Just (FuncApp "f" [],"")
pFuncDef
Fortunately, this one shares a lot of similarities with pFuncApp . We already have the mechanisms to do this. So first we want to parse an identifier, but we already have pIdent , then a list of identifiers surrounded by brackets and seperated by commas - but thats extremely similar to what we did in the last parser, and then we expect to parse an equals sign (that may be surrounded by whitespace), but this is not needed to construct our Haskell data type, so we throw away the result, and finally, we parse an expression on the right hand side of the equals sign.
If we apply this sequential reasoning, and then chain it together with FuncDef :: String -> [String] -> Expr -> Expr , it should be quite intuitive
pFuncDef :: Parser FuncDef
pFuncDef = FuncDef
<$> pIdent
<*> betweenBrackets args
<* ws
<* pChar '='
<* ws
<*> pExpr
where
args = sepBy pIdent (ws *> pChar ',' <* ws)
Hopefully at this point you’re starting to get the hang of how to apply functions in an applicative context. As you can see, this function was actually not too difficult to implement, the work in building the smaller parsers and combining them together.
Finishing notes
I think we’ve covered quite a lot in this, in the next tutorial, we will finish our grammar and introduce slightly more complex parsers.
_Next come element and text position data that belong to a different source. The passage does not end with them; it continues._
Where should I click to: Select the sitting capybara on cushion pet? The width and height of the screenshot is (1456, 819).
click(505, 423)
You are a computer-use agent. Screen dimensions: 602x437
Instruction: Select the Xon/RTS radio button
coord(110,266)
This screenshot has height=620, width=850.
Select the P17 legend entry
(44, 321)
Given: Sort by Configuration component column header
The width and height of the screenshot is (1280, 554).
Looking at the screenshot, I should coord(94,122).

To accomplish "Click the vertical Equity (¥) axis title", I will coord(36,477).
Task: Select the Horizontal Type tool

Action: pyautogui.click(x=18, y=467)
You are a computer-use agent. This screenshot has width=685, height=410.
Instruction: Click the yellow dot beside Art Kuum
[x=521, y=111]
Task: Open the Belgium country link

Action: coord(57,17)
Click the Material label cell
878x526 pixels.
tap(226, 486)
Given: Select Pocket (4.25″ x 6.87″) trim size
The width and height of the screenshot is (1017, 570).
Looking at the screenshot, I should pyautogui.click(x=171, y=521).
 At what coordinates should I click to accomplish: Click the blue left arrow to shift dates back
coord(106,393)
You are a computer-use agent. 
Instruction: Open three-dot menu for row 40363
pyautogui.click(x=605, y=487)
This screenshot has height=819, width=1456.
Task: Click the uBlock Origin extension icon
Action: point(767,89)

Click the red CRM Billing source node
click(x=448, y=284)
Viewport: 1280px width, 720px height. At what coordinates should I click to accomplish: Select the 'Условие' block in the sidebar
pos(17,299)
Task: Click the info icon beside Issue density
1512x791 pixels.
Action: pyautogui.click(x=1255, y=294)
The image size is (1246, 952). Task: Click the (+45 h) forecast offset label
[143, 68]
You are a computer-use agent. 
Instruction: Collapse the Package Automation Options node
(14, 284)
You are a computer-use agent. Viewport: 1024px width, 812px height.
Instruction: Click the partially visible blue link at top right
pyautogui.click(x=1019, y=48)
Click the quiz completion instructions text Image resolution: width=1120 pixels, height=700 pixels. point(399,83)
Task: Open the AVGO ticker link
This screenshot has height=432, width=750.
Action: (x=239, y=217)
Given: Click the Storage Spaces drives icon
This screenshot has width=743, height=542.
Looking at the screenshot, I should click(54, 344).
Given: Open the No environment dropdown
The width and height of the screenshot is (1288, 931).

Feel free to let me know how you found this tutorial, I am always looking to improve the quality of this website.
As a little summary, here are the important functions that we’ve covered so far that are useful when parsing an language. In the next tutorial there will be many more.
satisfy :: (Char -> Bool) -> Parser Char
pSpan :: (Char -> Bool) -> Parser String
(<:>) :: Applicative f => f a -> f [a] -> f [a]
sepBy1 :: Parser a -> Parser b -> Parser [a]
sepBy :: Parser a -> Parser b -> Parser [a]
between :: Parser a -> Parser b -> Parser c -> Parser c
Exercises
-
Define
satisfyusing>>= -
Using
satisfy, definepAny :: Parser Char, which successfully parses any character, but fails if there is no input. -
Write a parser to parse a ”.” followed by some digits. It should work on “.123”, “.01”, but fail of ”.” and “.123a”
-
Write a function
<++> :: Applicate f => f [a] -> f [a] -> f [a]that lifts concatentation to an applicative context.